Reading order gets scrambled. Multicolumn layouts, sidebars, and numbered lists depend on spatial position. PDF.js reads left-to-right, top-to-bottom from the raw content stream. A two-column page produces interleaved sentences. Numbered steps arrive out of order. The model cites step 3 when it means step 5.

What the benchmark shows

We tested two extraction pipelines across 200 real-world documents using three scoring methods:

Normalized information distance (NID) measures overall text fidelity
Tree-edit distance similarity (TEDS) measures table structure recovery
Markdown heading score (MHS) measures heading detection accuracy

Results:

Metric	PDF.js	Nutrient	Change
Overall accuracy (NID)	0.578	0.880	+52%
Table structure (TEDS)	0.000	0.662	0% → 66%
Heading fidelity (MHS)	0.000	0.811	0% → 81%
Reading order	0.871	0.924	+6%

The overall accuracy gain is significant.

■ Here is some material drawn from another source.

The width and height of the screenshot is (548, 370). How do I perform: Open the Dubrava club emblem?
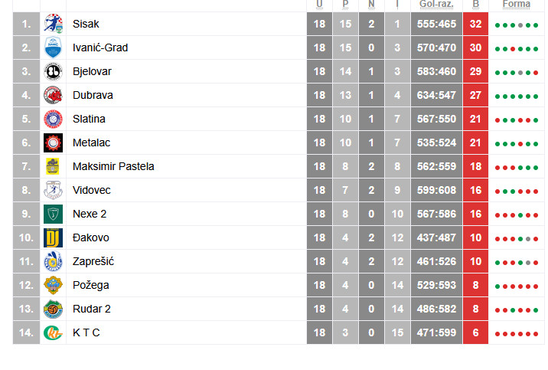tap(53, 95)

The table and heading numbers tell the real story: PDF.js doesn’t attempt structure recovery at all. The scores aren’t low. They’re zero.

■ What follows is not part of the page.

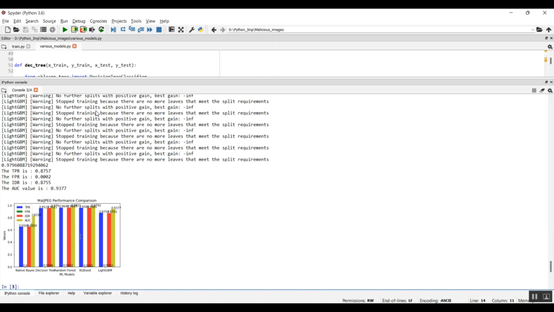Open the History log tab
Screen dimensions: 554x312
(129, 293)
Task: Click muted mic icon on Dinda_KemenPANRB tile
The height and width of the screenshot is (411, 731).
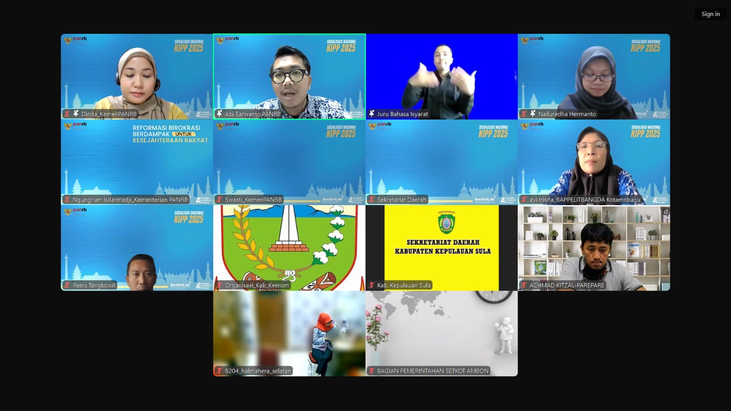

With Nutrient’s pdf-to-markdown(opens in a new tab) extraction, that same Cabinet table becomes:

| Position                | Seats  | Aquino | Ramos |
|-------------------------|--------|--------|-------|
| Senate                  | 24     | 8.3    | 16.7  |
| House of Reps           | 202    | 9.4    | 10.4  |
| Cabinet                 | 20     | 15.0   | 5.0   |
| Governor                | 73     | 5.4    | 5.4   |
| Provincial Board Member | 626    | 9.9    | 10.9  |

Cabinet row, Ramos column: 5 percent. The LLM doesn’t need to guess. Row and column boundaries are explicit. The answer is a lookup, not an inference.

The fix is two commands

If you’re running OpenClaw, install the Nutrient plugin and set it as the default PDF extraction engine:

openclaw plugins install @nutrient-sdk/openclaw-nutrient-pdf

openclaw config set agents.defaults.pdfExtraction.engine auto

The auto setting uses Nutrient extraction for PDFs and falls back to PDF.js for anything the plugin cannot handle. Processing runs locally — no documents leave your machine. No API keys are required. The free tier covers 1,000 documents per month.

The underlying problem

AI agent PDF extraction is treated as a solved problem. It isn’t. Dumping raw text into a context window works until the document contains a table, a heading hierarchy, or a multicolumn layout. Then the model confabulates, and the agent delivers the wrong answer with full confidence.

The fix isn’t a better model. It’s a better extractor. Structure-aware PDF-to-Markdown conversion preserves the relationships models need to answer correctly. Until your extraction pipeline recovers tables as tables and headings as headings, your agent will keep hallucinating tabular data.